Pangolins are not the only obscure species that is impacted by the illegal wildlife trade. Some species are targeted because they have become popularized as pets. Such is the case with the slow loris, a diminutive primate found in Southeast Asia. The trade in slow loris has reached an alarming level. In 2012, our team in Indonesia found nearly 1,000 lorises being sold openly (and illegally) in markets in just four cities.
As a result of poaching from the wild, the slow loris has been listed on Appendix I of the Convention on the International Trade in Endangered Species of Wild Fauna and Flora (CITES), a convention that all countries in Asia have signed, and a designation that bans all international trade in the species.
But perhaps no group of animals has been harder hit than tortoises and freshwater turtles. The protective shells of these reptiles allowed them to survive for hundreds of millions of years. Unfortunately, they are no match for a veritable army of human hunters and collectors.
Recent studies estimate that more than half of the world’s tortoises and freshwater turtles are now facing extinction. Of those 200 threatened species, 32 are listed as Endangered and 44 as Critically Endangered on the IUCN Red List. Twenty-five of those species have fewer than 1,000 individuals remaining in the wild, according to a 2011 report by the Turtle Conservation Coalition.

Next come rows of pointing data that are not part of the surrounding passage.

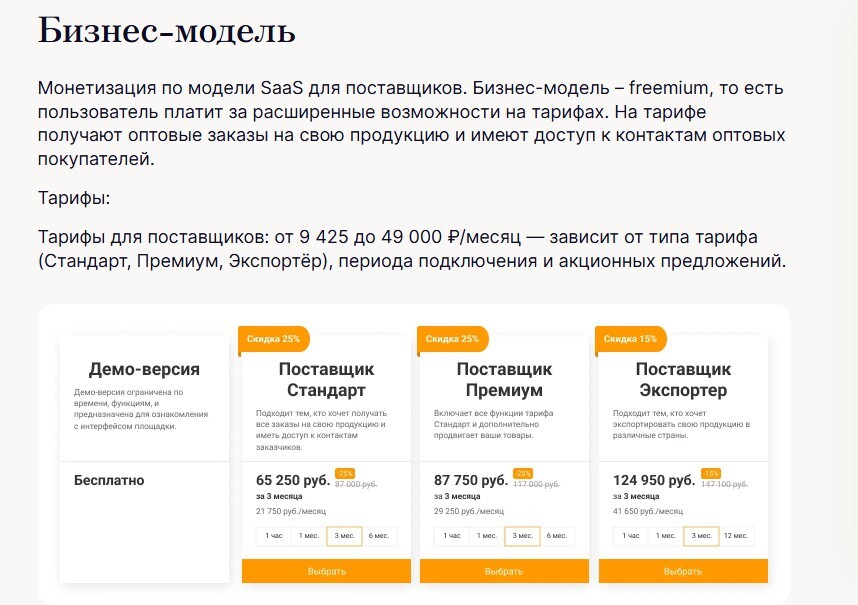This screenshot has width=858, height=605.
Task: Select 1 час period in Экспортер plan
Action: click(x=630, y=536)
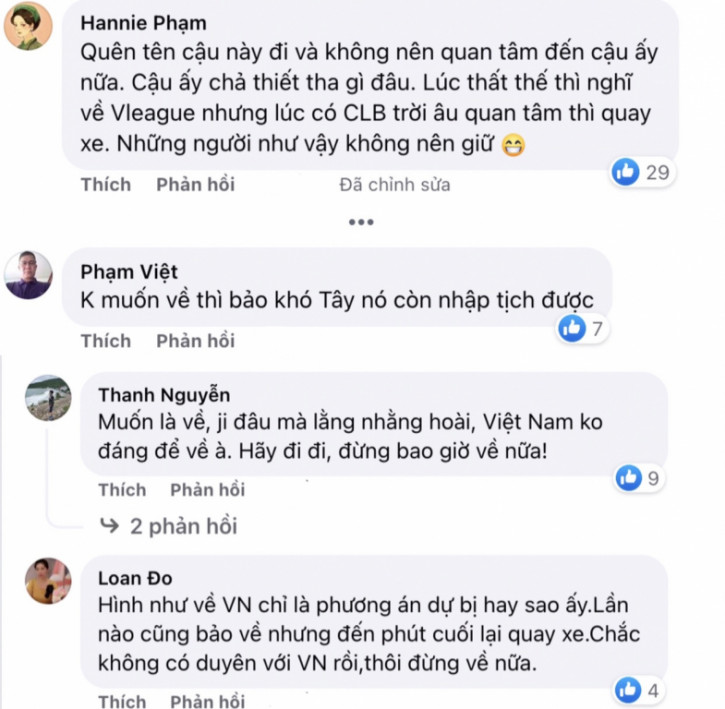
Task: Open Hannie Phạm's profile picture
Action: tap(28, 25)
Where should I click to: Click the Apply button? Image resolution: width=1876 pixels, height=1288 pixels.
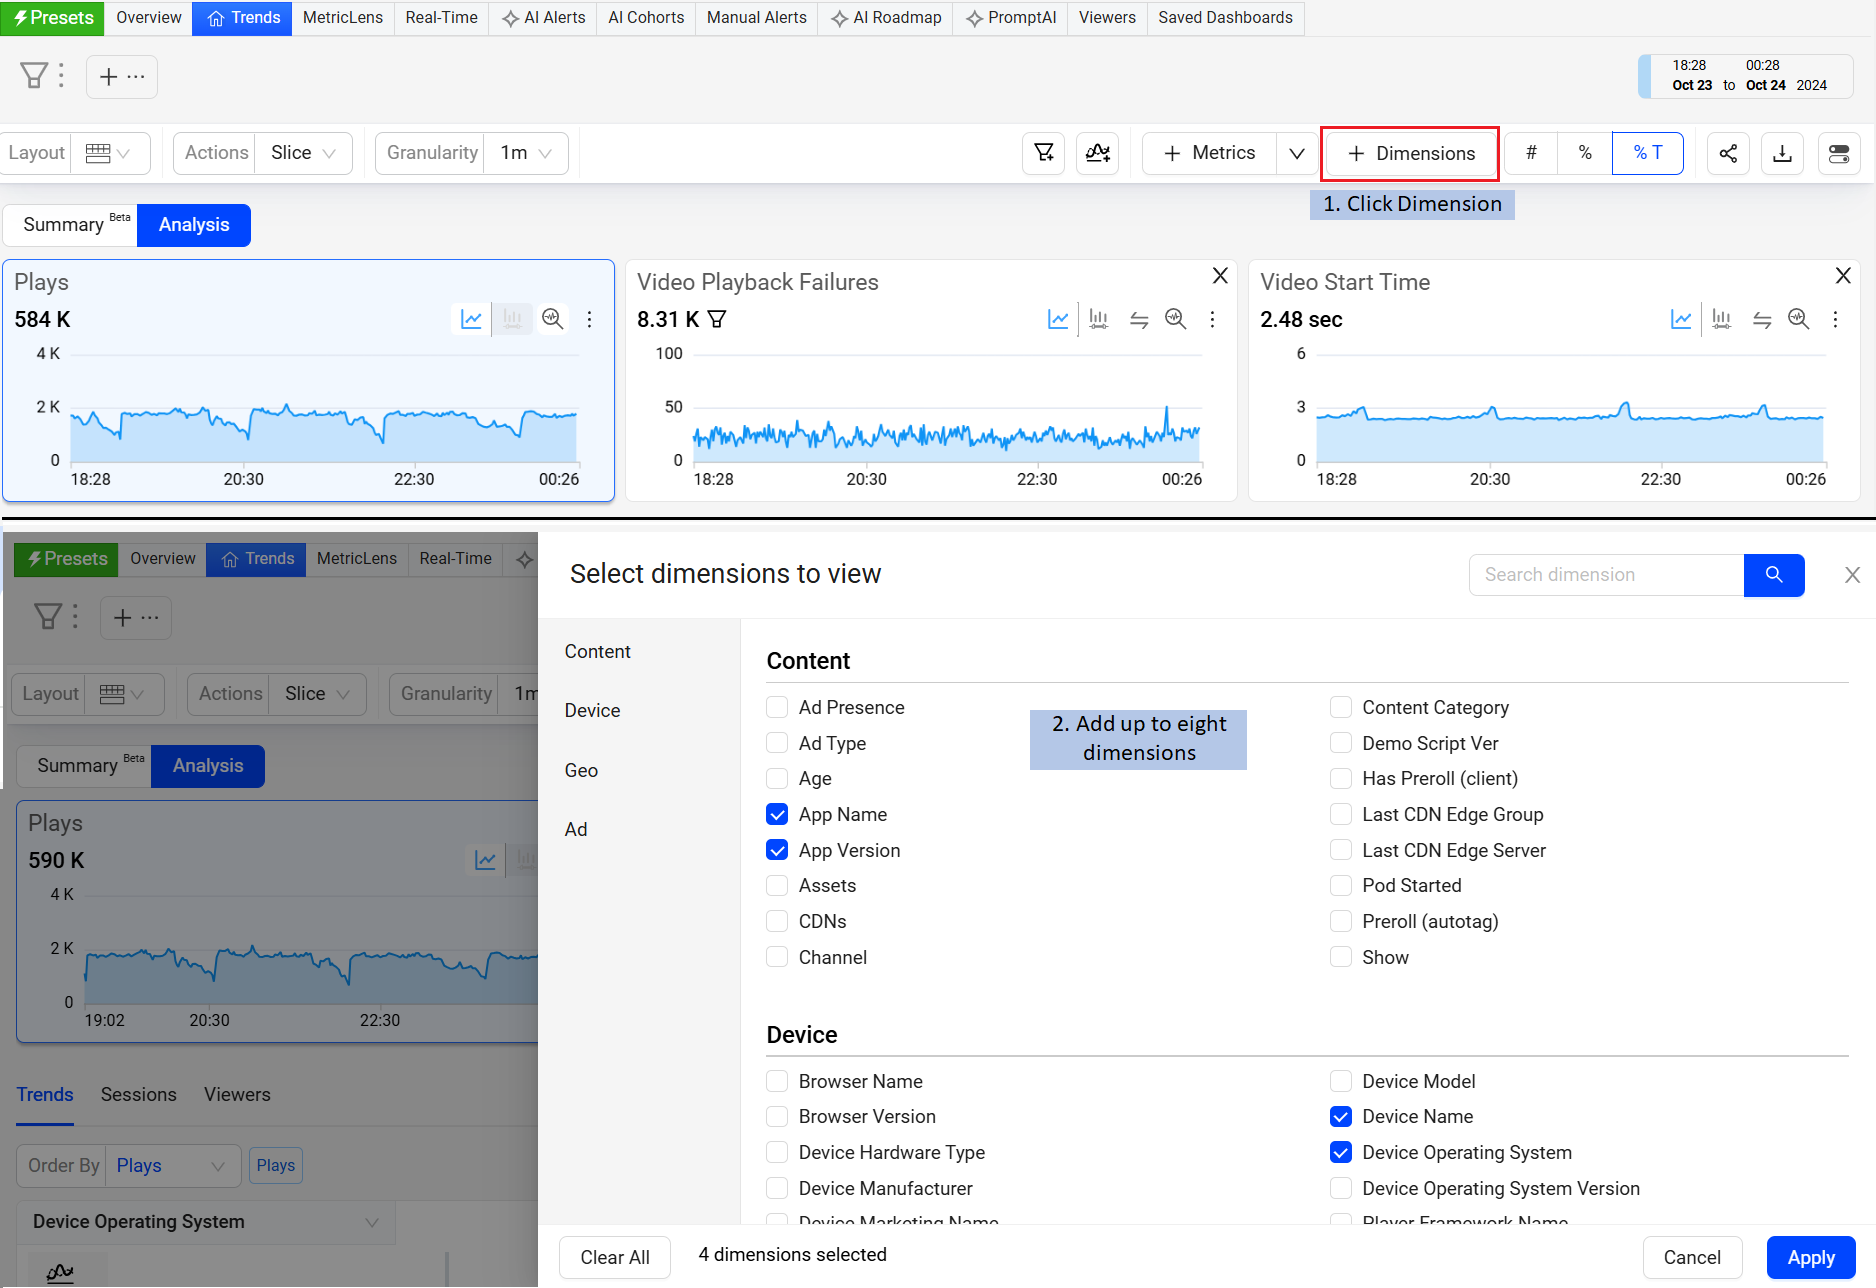tap(1810, 1257)
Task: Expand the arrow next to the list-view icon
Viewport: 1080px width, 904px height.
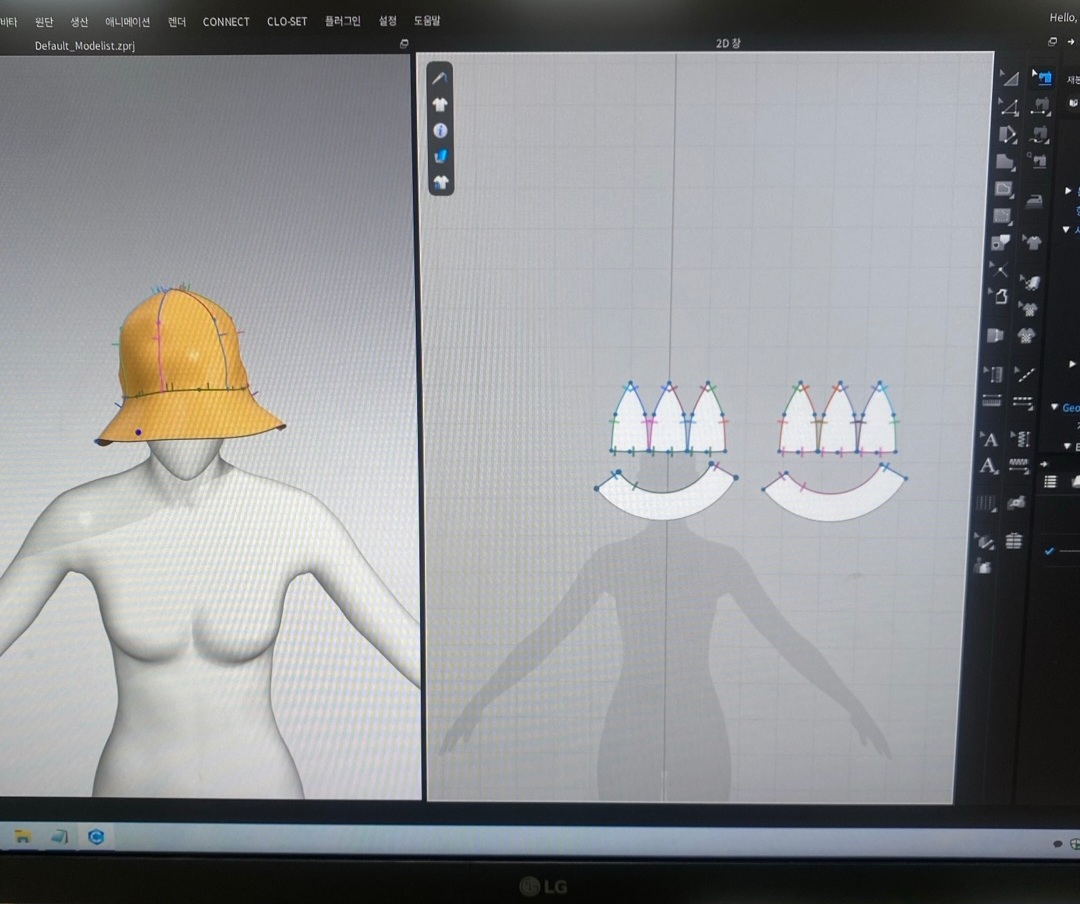Action: pyautogui.click(x=1043, y=463)
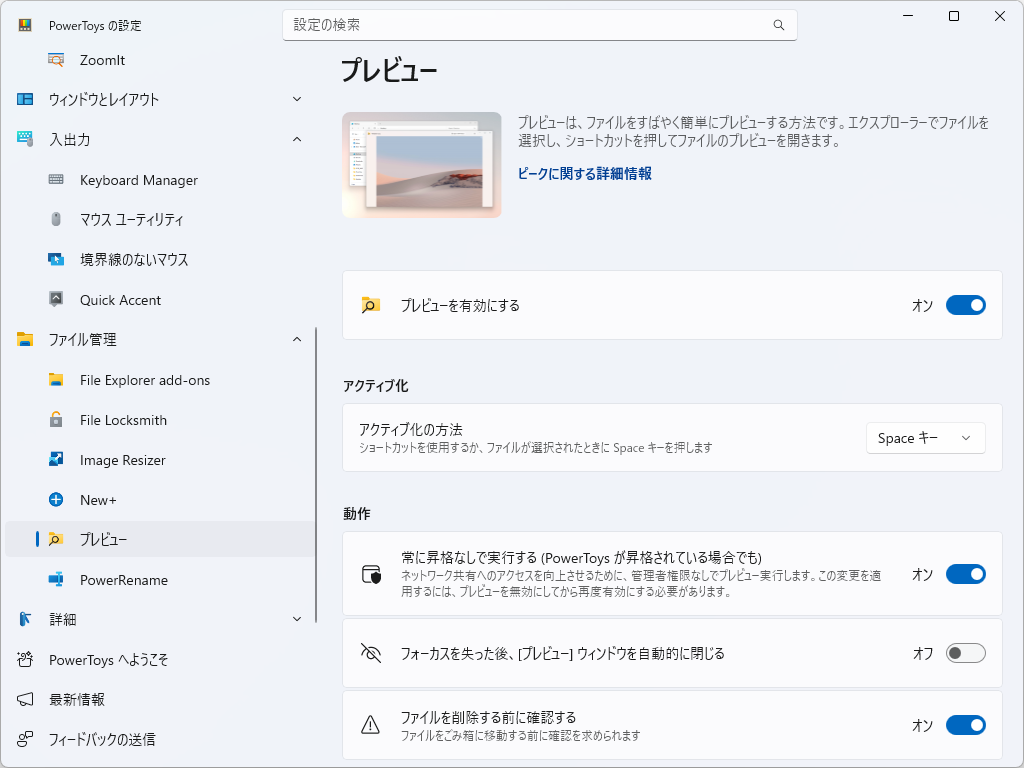
Task: Open Keyboard Manager from the sidebar
Action: click(137, 180)
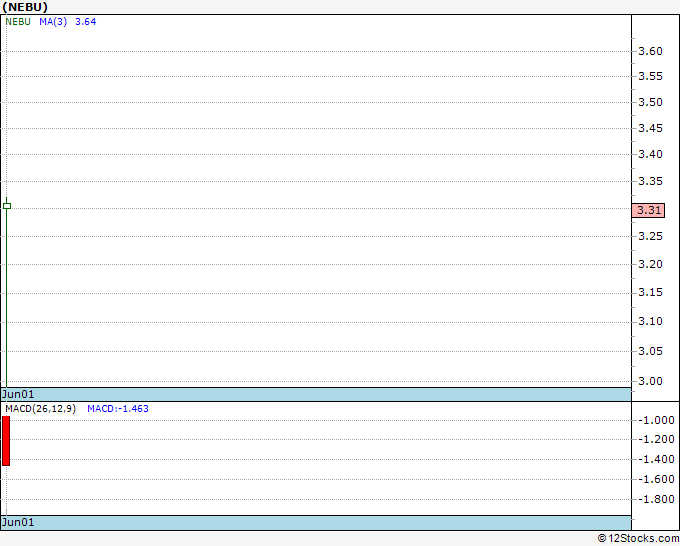Image resolution: width=680 pixels, height=546 pixels.
Task: Select the MA(3) indicator label
Action: point(53,22)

Greater efforts to stem the tide in illegal wildlife trade would benefit all of these lesser-known victims. Stepping up enforcement in active wildlife trade hubs can help. An increased commitment from all countries in Southeast Asia, including Indonesia, would be of enormous help in protecting pangolins and other species from quietly slipping into extinction.
The Government of Indonesia is a member of the ASEAN-Wildlife Enforcement Network, under which there are special investigation groups set up to specifically tackle the trade in pangolins and other wildlife. Wildlife Conservation Society urges the Government of Indonesia to fully empower these special investigation groups so that they can arrest the major wildlife traders against which there is already incriminating evidence.
Dwi Adhiasto works on wildlife trade issues with the Wildlife Conservation Society’s Indonesia program.